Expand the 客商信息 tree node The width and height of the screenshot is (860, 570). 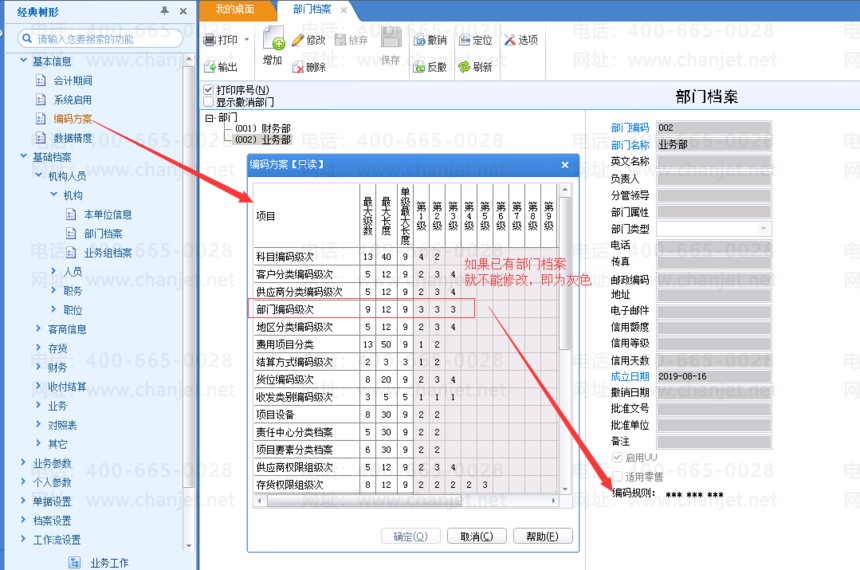39,329
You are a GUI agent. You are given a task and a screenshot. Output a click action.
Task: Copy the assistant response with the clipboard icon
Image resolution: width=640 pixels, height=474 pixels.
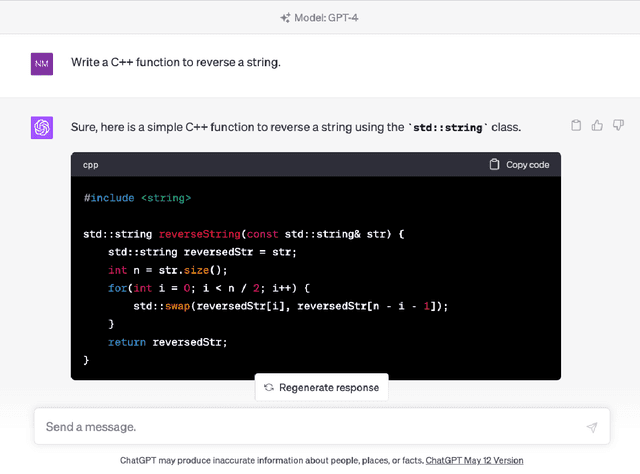point(576,126)
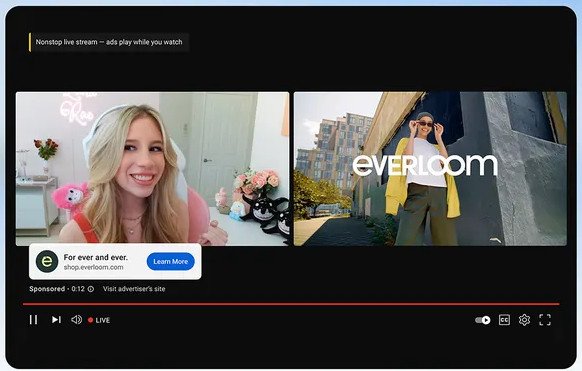
Task: Open the shop.everloom.com link
Action: click(94, 267)
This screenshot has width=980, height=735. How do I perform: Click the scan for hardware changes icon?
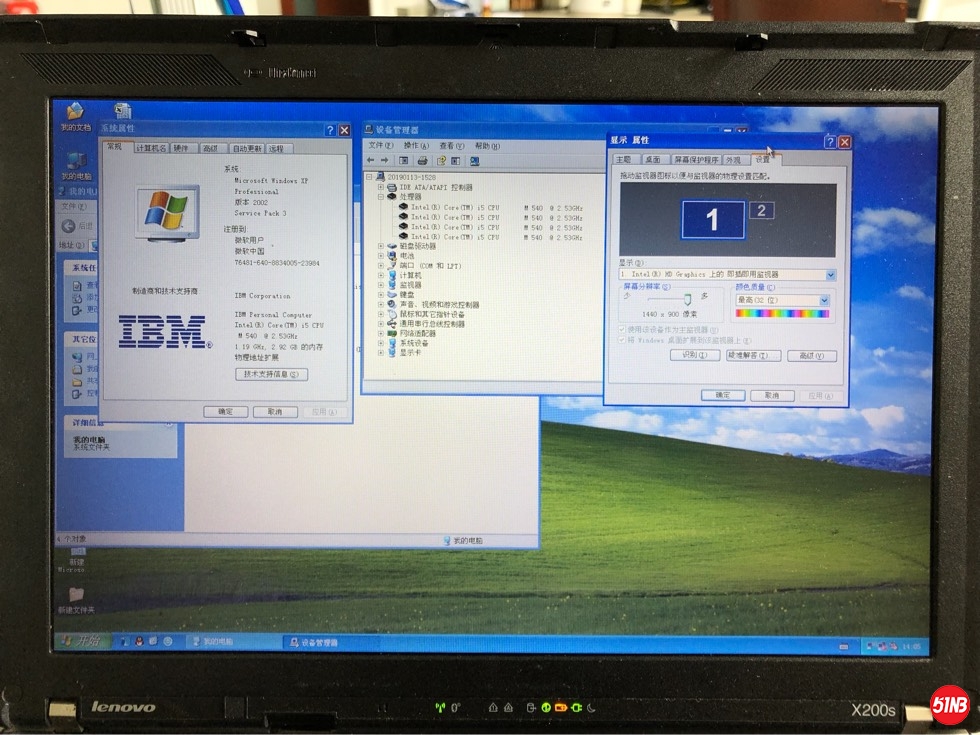click(475, 160)
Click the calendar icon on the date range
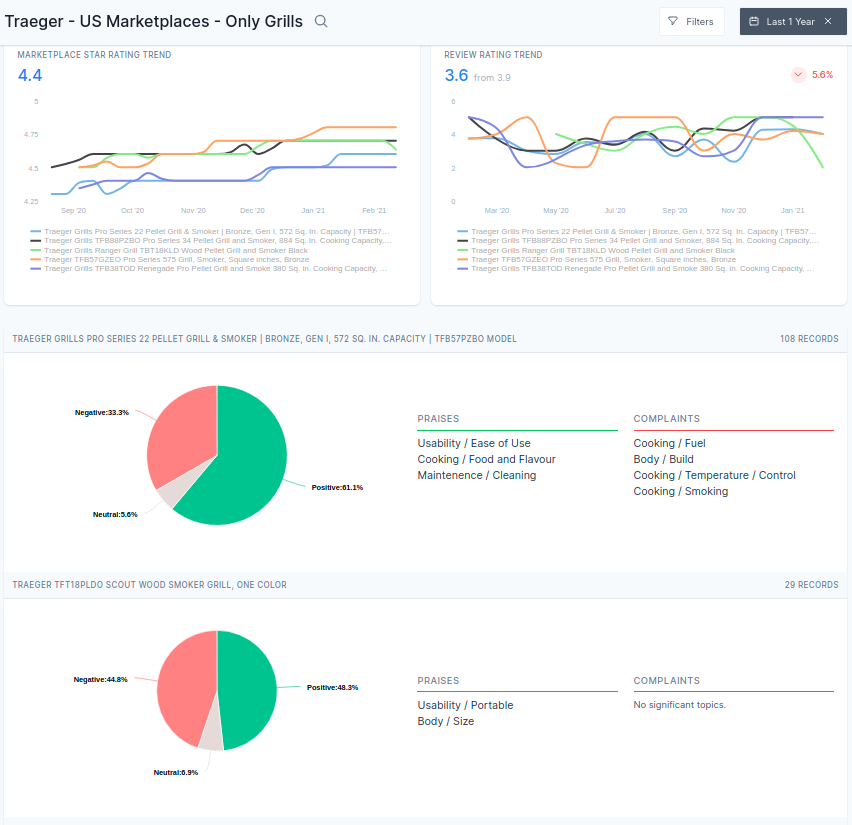Screen dimensions: 852x825 tap(754, 21)
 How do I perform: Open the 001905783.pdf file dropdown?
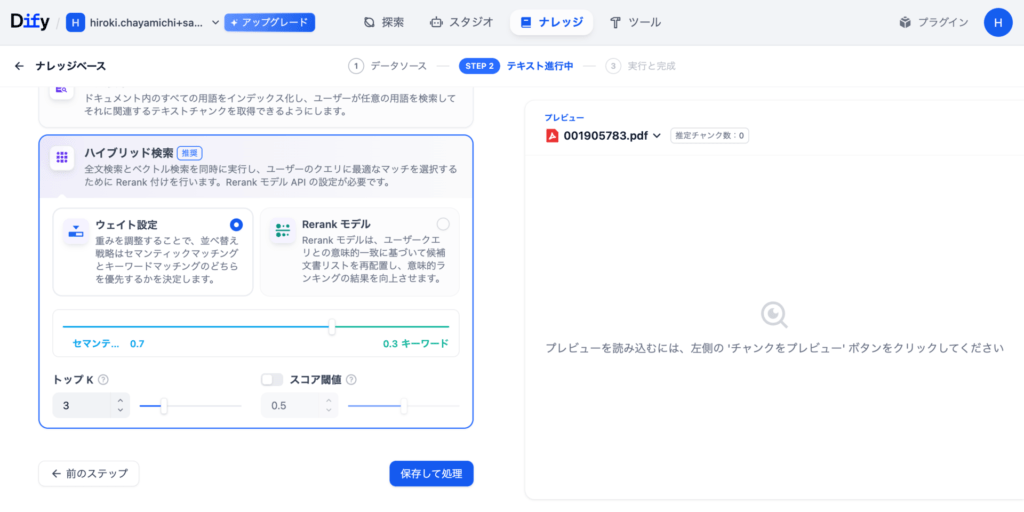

┄┄┄┄┄┄┄┄┄┄

=== Task requirements ===
Only the lines from the line with "Click the calendar icon on the date range" through the end of the entries above, copied exactly and with both ends included, belong in the response; the pictures do not.

=== Your solution ===
Click the calendar icon on the date range
Screen dimensions: 852x825 tap(754, 21)
 How do I perform: Open the 001905783.pdf file dropdown?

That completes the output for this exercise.